Re: Addional "year" matching functionality in word matching script
by Corion (Patriarch) on Jun 27, 2016 at 11:18 UTC

    Consider extracting all the things that look like a year number, and changing the matching logic to first check for the equivalence of the years and then falling back on the five words equivalence. Something like:

    my $year_left = ...; my $year_right = ...; my $have_years = ($year_left and $year_right); my $equal_years = ($year_left == $year_right); my $five_words_result = ...; # you already have this above my $final_result; if( ! $have_years ) { $final_result = $five_words_result; } elsif( $equal_years ) { $final_result = $five_words_result; } elsif( ! $equal_years ) { $final_result = undef; # without matching years, things are never +equal } else { die "This should never happen. left=$year_left, right=$year_right, + have_years=$have_years, equal_years=$equal_years"; };

    Maybe it would be good to put this logic, together with the logic for finding five or more matching words, into its own function. Consider passing to that function the title on the left side and the title on the right side, and possibly already the extracted year numbers.

      Thanks for the response, I should mention that I'm a noob to perl and my original code came from copying from other scripts and help from others. The bits in the code that say = ...; is this what I would actually write in the script or do I need to put something else in the space. Sorry, I'm a bit lost! I usually use bash and started using perl recently!

        perlsyn and perlfunc will get you the definition of stuff you don't understand. perldebtut will get you started with the Perl debugger, which can be a really useful tool to learn how stuff works; you can try out commands interactively. Anything else, ask! We were all noobs once.

        But God demonstrates His own love toward us, in that while we were yet sinners, Christ died for us. Romans 5:8 (NASB)

        Sorry - yes, the ... parts are logic that I left out.

        For finding the year within a title, you already have similar logic and it's not too hard to write code that finds things looking like a year within another string.

        For determining the five-matching-words logic, you already have that logic in your script, you just need to assign the result of that logic to a variable before doing further checks like available or matching years.

      edit: sorry just realized you answered this in previous reply

        Yes, I chose $year_left as the name for the variable holding the year number on the left side of the comparison, and $year_right for the right side of the comparison.

        You can look at a string and guess if it contains a four digit year by using the following code for example:

        my $str = 'this is some text 1989 blah'; my $year; $year = $1 if( $str =~ /\b((?:19|20)\d\d)\b/ );

        The regular expression looks at whether the string contains at least one number with four digits that starts with 19 or 20, and sets $year to the first such number.

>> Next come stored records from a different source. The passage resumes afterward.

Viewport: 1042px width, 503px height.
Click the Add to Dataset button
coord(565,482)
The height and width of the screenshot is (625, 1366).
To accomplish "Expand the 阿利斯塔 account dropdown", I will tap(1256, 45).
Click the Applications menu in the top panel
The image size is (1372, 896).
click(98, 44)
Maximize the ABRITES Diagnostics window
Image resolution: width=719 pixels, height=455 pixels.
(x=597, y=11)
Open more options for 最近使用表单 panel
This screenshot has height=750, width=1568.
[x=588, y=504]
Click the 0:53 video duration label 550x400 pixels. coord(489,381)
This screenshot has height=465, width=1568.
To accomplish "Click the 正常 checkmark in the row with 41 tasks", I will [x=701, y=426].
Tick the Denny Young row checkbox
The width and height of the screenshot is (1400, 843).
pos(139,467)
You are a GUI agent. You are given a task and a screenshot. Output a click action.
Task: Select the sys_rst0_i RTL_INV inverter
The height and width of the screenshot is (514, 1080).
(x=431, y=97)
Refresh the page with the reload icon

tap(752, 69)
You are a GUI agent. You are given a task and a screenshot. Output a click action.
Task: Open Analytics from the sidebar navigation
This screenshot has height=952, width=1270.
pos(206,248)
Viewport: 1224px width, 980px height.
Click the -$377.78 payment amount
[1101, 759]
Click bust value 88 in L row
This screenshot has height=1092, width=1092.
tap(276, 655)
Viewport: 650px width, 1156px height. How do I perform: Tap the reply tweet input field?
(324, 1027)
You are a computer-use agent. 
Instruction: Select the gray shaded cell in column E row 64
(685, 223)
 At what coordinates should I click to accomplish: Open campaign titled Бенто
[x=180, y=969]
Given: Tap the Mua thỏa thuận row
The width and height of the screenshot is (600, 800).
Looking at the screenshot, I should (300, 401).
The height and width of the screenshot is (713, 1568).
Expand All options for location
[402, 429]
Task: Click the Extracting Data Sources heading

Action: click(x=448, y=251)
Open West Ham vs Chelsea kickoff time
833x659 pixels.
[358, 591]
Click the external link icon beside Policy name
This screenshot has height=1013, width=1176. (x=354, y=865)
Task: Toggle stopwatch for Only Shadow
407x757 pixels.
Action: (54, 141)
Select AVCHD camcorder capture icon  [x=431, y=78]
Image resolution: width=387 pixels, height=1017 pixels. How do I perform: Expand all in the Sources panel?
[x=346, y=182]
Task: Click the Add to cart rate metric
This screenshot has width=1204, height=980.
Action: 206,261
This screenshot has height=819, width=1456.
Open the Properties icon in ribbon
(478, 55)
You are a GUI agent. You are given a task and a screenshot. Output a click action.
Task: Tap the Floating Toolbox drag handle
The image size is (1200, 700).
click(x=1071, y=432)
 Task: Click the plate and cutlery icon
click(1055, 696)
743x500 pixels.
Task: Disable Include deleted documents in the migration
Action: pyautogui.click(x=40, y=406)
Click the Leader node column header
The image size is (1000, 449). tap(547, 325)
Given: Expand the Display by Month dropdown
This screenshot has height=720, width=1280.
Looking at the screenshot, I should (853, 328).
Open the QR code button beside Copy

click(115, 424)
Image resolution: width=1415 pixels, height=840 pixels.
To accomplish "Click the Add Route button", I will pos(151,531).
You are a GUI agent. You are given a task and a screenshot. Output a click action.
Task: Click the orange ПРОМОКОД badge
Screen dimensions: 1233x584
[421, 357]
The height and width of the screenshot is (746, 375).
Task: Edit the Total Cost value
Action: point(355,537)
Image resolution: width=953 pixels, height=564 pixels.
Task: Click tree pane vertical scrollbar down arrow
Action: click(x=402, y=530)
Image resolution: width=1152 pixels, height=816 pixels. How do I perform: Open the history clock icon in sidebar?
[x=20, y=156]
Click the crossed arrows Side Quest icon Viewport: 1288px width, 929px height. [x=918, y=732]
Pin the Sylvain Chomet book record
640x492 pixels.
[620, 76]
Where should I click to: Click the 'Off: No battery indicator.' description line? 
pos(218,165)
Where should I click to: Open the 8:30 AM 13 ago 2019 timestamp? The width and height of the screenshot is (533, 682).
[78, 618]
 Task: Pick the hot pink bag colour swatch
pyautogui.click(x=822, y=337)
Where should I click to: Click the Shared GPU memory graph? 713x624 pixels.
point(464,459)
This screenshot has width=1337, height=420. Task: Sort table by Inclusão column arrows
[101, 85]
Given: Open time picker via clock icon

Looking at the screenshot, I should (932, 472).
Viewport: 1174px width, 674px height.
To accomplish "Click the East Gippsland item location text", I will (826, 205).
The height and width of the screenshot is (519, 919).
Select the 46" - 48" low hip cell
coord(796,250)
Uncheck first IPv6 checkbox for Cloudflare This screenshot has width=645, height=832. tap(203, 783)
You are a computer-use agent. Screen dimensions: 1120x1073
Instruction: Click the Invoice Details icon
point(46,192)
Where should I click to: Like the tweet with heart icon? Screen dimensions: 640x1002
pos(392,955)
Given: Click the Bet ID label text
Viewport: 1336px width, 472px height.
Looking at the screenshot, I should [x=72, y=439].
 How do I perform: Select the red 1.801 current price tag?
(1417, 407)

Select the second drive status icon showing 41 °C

You could put that code into a subroutine as follows to allow for easy reuse:

        sub find_year { my( $str ) = @_; my $year; $year = $1 if( $str =~ /\b((?:19|20)\d\d)\b/ ); return $year }
Re: Addional "year" matching functionality in word matching script
by Cow1337killr (Monk) on Jun 28, 2016 at 09:25 UTC

    I would put together a small test program to test just this new logic along with a small test file, maybe a dozen lines.

    If all goes well, then you just have to figure out how to drop the logic from your test program into the real program and test it with your small test file and then test it with your production test file.